Over the coming days, Paizan visited the park where he had hidden the body five times while telling his son he wanted to go back to Romania.
Agnes, a coffin-maker from Hungary, was reported missing by her concerned boyfriend who she lived with in Cricklewood.
With her head in a black plastic bag, Agnes' badly decomposed body was discovered by police sniffer dogs on June 14 last year, a week before her 21st birthday.
The police investigation led officers to Agnes' last known location, Paizan’s rented container.
An examination of the container revealed heavy blood stains matched to the victim despite “vigorous attempts” to clean it up.
Agnes' blood was also found in the defendant’s car.
Her clothes had been bagged and discarded in a skip along with the blood stained jigsaw with Agnes' hairs stuck to it.
When giving evidence, Paizan admitted moving the body but denied murdering the young woman he knew as Dora.
Instead, the concrete mixer driver falsely claimed she had poisoned him with iced coffee.
He described how he came to love her “like a daughter” after finding her begging for small change in a supermarket car park.
However, the evidence suggested that he had preyed on her vulnerability and targeted her with the promise of money.
They met 54 times over the 12 months before the murder and jurors were shown semi-naked photographs Paizan took of Agnes.
He told jurors she would strip, dance, play games and send him “sexy” pictures and videos but they did not have sex.
Paizan claimed he had little memory of events after she “poisoned” him, having made repeated demands for money.

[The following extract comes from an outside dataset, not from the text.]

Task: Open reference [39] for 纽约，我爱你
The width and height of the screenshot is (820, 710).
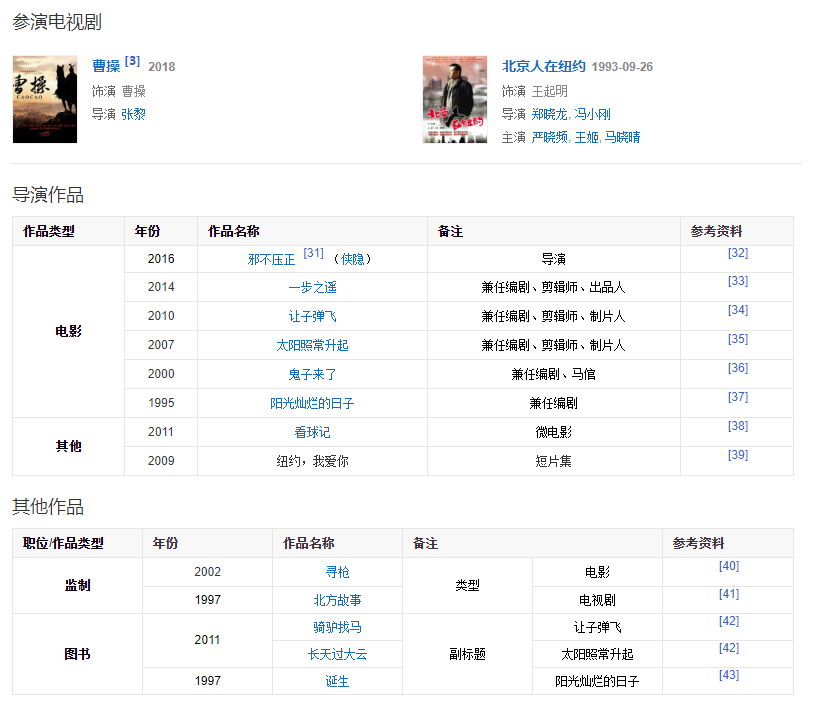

He claimed that Agnes tried to force a bottle of liquid into his mouth and he pushed her away before leaving to get some air.
Paizan said he did not call the police, fearing they would not believe him.
He told jurors: “I tried to take her to the park, put her in a good place.”
Jurors were told Paizan had convictions for benefit fraud, having bladed articles and a traffic offence.
Under cross-examination, Jake Hallam QC suggested Paizan’s account was a pack of lies.
Judge Richard Marks QC adjourned sentencing until Monday - July 25 - so that an officer could travel to rural Hungary to obtain a victim impact statement from Agnes' family.
DCI Neil John, said: “The work of my team in reviewing hours of CCTV footage, as well as that of our forensic colleagues in examining the crime scene – which Paizan had endeavoured to clean – was vital in establishing what happened to Agnes.
"This evidence was so strong that we were able to charge him with murder prior to us finding Agnes.”